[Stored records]
^^^^

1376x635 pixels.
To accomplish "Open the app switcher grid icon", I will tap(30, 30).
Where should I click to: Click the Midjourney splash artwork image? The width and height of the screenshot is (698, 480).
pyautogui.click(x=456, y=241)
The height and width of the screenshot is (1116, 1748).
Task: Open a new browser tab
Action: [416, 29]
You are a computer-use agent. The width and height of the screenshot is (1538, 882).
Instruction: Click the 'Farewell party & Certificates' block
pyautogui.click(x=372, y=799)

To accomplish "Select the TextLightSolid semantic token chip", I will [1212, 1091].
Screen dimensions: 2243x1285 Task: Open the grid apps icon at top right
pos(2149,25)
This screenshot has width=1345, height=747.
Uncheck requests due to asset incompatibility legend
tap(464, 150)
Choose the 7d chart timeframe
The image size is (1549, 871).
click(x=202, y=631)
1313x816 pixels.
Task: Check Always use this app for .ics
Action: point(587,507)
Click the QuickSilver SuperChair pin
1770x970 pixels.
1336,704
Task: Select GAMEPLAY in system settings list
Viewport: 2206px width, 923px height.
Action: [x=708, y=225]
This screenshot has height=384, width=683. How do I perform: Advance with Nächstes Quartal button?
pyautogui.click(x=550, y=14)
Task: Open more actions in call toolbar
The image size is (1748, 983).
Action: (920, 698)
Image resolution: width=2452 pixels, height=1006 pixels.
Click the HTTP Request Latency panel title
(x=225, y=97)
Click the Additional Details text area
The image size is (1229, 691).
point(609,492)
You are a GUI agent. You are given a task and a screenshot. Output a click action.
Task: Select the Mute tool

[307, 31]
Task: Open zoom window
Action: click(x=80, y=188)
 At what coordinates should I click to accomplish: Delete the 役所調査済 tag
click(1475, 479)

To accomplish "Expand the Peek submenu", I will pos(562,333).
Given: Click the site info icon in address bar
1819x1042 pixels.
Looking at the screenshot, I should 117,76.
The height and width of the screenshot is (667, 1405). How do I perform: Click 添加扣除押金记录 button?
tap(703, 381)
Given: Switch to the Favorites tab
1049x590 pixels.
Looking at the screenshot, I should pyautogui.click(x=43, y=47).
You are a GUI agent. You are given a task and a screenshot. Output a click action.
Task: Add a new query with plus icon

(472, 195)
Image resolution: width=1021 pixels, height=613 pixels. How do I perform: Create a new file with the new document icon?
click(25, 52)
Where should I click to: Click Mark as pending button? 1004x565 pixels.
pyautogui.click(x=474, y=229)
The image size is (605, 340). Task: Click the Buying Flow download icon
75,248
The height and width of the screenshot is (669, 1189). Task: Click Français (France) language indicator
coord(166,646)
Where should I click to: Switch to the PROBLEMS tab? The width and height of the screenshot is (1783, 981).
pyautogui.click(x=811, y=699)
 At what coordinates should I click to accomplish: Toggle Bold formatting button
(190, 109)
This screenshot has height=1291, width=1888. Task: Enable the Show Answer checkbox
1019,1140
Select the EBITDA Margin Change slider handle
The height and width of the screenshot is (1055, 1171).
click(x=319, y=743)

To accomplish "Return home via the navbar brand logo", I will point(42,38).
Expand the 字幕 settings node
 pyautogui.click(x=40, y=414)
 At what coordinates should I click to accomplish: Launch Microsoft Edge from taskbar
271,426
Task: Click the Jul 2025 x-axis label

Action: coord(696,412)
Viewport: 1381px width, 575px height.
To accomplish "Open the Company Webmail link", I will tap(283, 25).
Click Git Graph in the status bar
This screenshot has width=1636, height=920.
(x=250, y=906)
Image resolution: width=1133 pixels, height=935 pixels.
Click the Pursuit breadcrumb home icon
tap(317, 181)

^^^^

## WORK ORDER
Set down the data once more, word for word.

## EXPECTED ANSWER
1376x635 pixels.
To accomplish "Open the app switcher grid icon", I will tap(30, 30).
Where should I click to: Click the Midjourney splash artwork image? The width and height of the screenshot is (698, 480).
pyautogui.click(x=456, y=241)
The height and width of the screenshot is (1116, 1748).
Task: Open a new browser tab
Action: [416, 29]
You are a computer-use agent. The width and height of the screenshot is (1538, 882).
Instruction: Click the 'Farewell party & Certificates' block
pyautogui.click(x=372, y=799)

To accomplish "Select the TextLightSolid semantic token chip", I will [1212, 1091].
Screen dimensions: 2243x1285 Task: Open the grid apps icon at top right
pos(2149,25)
This screenshot has width=1345, height=747.
Uncheck requests due to asset incompatibility legend
tap(464, 150)
Choose the 7d chart timeframe
The image size is (1549, 871).
click(x=202, y=631)
1313x816 pixels.
Task: Check Always use this app for .ics
Action: point(587,507)
Click the QuickSilver SuperChair pin
1770x970 pixels.
1336,704
Task: Select GAMEPLAY in system settings list
Viewport: 2206px width, 923px height.
Action: [x=708, y=225]
This screenshot has height=384, width=683. How do I perform: Advance with Nächstes Quartal button?
pyautogui.click(x=550, y=14)
Task: Open more actions in call toolbar
The image size is (1748, 983).
Action: (920, 698)
Image resolution: width=2452 pixels, height=1006 pixels.
Click the HTTP Request Latency panel title
(x=225, y=97)
Click the Additional Details text area
The image size is (1229, 691).
point(609,492)
You are a GUI agent. You are given a task and a screenshot. Output a click action.
Task: Select the Mute tool

[307, 31]
Task: Open zoom window
Action: click(x=80, y=188)
 At what coordinates should I click to accomplish: Delete the 役所調査済 tag
click(1475, 479)

To accomplish "Expand the Peek submenu", I will pos(562,333).
Given: Click the site info icon in address bar
1819x1042 pixels.
Looking at the screenshot, I should 117,76.
The height and width of the screenshot is (667, 1405). How do I perform: Click 添加扣除押金记录 button?
tap(703, 381)
Given: Switch to the Favorites tab
1049x590 pixels.
Looking at the screenshot, I should pyautogui.click(x=43, y=47).
You are a GUI agent. You are given a task and a screenshot. Output a click action.
Task: Add a new query with plus icon

(472, 195)
Image resolution: width=1021 pixels, height=613 pixels. How do I perform: Create a new file with the new document icon?
click(25, 52)
Where should I click to: Click Mark as pending button? 1004x565 pixels.
pyautogui.click(x=474, y=229)
The image size is (605, 340). Task: Click the Buying Flow download icon
75,248
The height and width of the screenshot is (669, 1189). Task: Click Français (France) language indicator
coord(166,646)
Where should I click to: Switch to the PROBLEMS tab? The width and height of the screenshot is (1783, 981).
pyautogui.click(x=811, y=699)
 At what coordinates should I click to accomplish: Toggle Bold formatting button
(190, 109)
This screenshot has height=1291, width=1888. Task: Enable the Show Answer checkbox
1019,1140
Select the EBITDA Margin Change slider handle
The height and width of the screenshot is (1055, 1171).
click(x=319, y=743)

To accomplish "Return home via the navbar brand logo", I will point(42,38).
Expand the 字幕 settings node
 pyautogui.click(x=40, y=414)
 At what coordinates should I click to accomplish: Launch Microsoft Edge from taskbar
271,426
Task: Click the Jul 2025 x-axis label

Action: coord(696,412)
Viewport: 1381px width, 575px height.
To accomplish "Open the Company Webmail link", I will tap(283, 25).
Click Git Graph in the status bar
This screenshot has width=1636, height=920.
(x=250, y=906)
Image resolution: width=1133 pixels, height=935 pixels.
Click the Pursuit breadcrumb home icon
tap(317, 181)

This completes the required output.